E O O O X X X X O O 

F - X X O O O O - O 

G - X O O - - - O O 

H O O X X X X O - - 

J - O O X - O O - - 

 

This position is not that complicated, and many players would make the winning 
move (F1) without

thinking. After all, F1 captures the three-stone O string on the left, and 
saves the three-stone X string below.

 

But a little more thought reveals that F1 is forced. The real problem in this 
position is the five-stone X

string at bottom, which is locked in a semeai with the four-stone O string at 
bottom left. X is winning

that semeai by 3 liberties to 2, but X needs to fill G1 and then H1 to capture. 
Unfortunately, if X plays

G1 without playing F1 first, then G1 is self-atari and loses.

 

The bottom line is that the only winning sequence starts with F1. Otherwise, O 
fills in G6, G5, and J5

before X can fill in F1, G1, and J1.

 

Such a simple situation. Would you figure that a program rated 1995 on CGOS 
would have any

trouble with it? Well,…

 

What happens here is that Pebbles (as X) initially sees F1 as probably 
*losing*. Here are the dynamics:

 

1)  I have measured that encouraging Atari moves in the trials is 
self-defeating, so I don’t do it.

2)  Pebbles generates ladder plays in the trials, but only adjacent to the 
opponent’s last play. (This won’t help here.)

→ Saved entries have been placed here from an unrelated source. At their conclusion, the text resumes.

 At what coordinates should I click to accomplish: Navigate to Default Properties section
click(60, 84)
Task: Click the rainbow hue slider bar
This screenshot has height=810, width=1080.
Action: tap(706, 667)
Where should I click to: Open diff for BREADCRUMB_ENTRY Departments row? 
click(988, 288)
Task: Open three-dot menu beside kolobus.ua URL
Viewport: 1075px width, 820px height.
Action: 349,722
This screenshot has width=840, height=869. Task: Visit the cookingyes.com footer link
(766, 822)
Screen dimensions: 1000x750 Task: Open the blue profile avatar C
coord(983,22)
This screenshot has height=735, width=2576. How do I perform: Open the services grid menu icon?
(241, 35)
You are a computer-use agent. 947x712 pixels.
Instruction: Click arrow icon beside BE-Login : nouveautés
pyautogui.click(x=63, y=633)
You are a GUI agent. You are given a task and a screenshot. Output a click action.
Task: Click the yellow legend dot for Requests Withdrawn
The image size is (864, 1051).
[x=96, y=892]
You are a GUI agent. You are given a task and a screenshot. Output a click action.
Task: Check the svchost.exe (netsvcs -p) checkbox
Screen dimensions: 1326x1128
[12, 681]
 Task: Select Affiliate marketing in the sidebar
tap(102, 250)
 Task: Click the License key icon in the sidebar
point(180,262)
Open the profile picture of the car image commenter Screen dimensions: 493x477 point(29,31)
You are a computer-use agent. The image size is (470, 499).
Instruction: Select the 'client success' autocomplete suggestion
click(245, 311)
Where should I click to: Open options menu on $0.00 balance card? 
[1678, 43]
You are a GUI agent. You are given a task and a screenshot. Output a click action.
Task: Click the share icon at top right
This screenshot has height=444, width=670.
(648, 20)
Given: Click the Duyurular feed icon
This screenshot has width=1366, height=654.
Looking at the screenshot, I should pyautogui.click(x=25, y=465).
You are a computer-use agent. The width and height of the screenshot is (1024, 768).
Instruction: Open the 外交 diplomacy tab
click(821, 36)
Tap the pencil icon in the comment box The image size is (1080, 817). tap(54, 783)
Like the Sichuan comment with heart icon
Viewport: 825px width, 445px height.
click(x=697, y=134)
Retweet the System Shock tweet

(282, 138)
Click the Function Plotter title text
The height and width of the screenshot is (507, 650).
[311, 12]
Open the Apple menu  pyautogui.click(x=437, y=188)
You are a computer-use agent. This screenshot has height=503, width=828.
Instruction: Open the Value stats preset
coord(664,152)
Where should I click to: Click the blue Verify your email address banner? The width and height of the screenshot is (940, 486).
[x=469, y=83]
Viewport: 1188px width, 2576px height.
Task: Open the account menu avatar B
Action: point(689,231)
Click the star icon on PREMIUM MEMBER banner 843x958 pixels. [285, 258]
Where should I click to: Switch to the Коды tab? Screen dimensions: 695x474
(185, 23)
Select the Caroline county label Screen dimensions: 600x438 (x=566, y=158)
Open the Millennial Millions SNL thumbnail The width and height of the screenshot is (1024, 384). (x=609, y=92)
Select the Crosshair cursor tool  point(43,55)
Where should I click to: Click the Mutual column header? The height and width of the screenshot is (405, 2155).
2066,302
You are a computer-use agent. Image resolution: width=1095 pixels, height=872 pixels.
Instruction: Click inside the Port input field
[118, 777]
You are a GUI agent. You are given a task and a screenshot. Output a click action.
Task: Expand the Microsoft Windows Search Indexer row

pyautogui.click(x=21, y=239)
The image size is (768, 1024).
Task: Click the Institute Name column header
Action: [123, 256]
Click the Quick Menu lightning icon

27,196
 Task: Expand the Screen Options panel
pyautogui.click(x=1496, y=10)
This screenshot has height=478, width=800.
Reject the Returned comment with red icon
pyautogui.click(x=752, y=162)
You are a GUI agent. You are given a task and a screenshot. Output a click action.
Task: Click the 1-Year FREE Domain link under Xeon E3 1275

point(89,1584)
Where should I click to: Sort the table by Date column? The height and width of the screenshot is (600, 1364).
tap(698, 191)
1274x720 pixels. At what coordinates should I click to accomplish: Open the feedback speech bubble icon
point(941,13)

3)  There is an Atari bonus in the tree search, but the weight is small.

4)  A larger weight is placed on proximity to the opponent’s last move.

 

So here is the dynamic in the first 40 or so trials of F1: O will respond by 
running out of Atari at C4.

X will play adjacent to that play, because even though G1 gets the Atari bonus, 
playing C3 gets the

larger proximity bonus. O will rarely play J1 or G1, because these moves are 
not bonused. Eventually,

O will play G6 or G5 or J5. And then X goes truly wrong because of the 
proximity heuristic: X will make

a play “near” O’s last play, and this is disastrous because it often fills in 
X’s own liberty. O then responds

near X’s last play, which wins the semeai. So X loses the trial!

 

Of the first 40 trials, X is winning about 35%. Now, the problem is that in the 
rest of the variations, X does

great in the early going. This is because O tries to run out of Atari by 
playing F1, and then X captures with G1!

 

It takes many thousands of trials to prove that all of X’s possible plays have 
less than a 50% chance of

winning before attention returns to F1. Then F1 isn’t preferred until over 
60,000 trials have elapsed.

 

Here are a few reflections on this disaster:

 

1) Start on a positive note: this situation is very bad for the heuristics 
encoded in Pebbles, yet UCT

solves the problem anyway. Indeed, UCT provides us with a scalable strategy for 
*safely* encoding Go

knowledge into a search engine. UCT will solve the problem even if our initial 
impression is wrong.

 

2) It is possible (and tempting) to write code that sees through this sort of 
thing. But I have to wonder about

the scalability of that strategy. It takes a lot of time to create the code. 
And testing is an issue. Can we apply

machine learning to discover move ordering knowledge

Re: [computer-go] Reflections on a disaster

2009-05-21 Thread Darren Cook
 Do you have any indication, which can be derived from the playouts,
 that a position might deserve an extra allotment of thinking time?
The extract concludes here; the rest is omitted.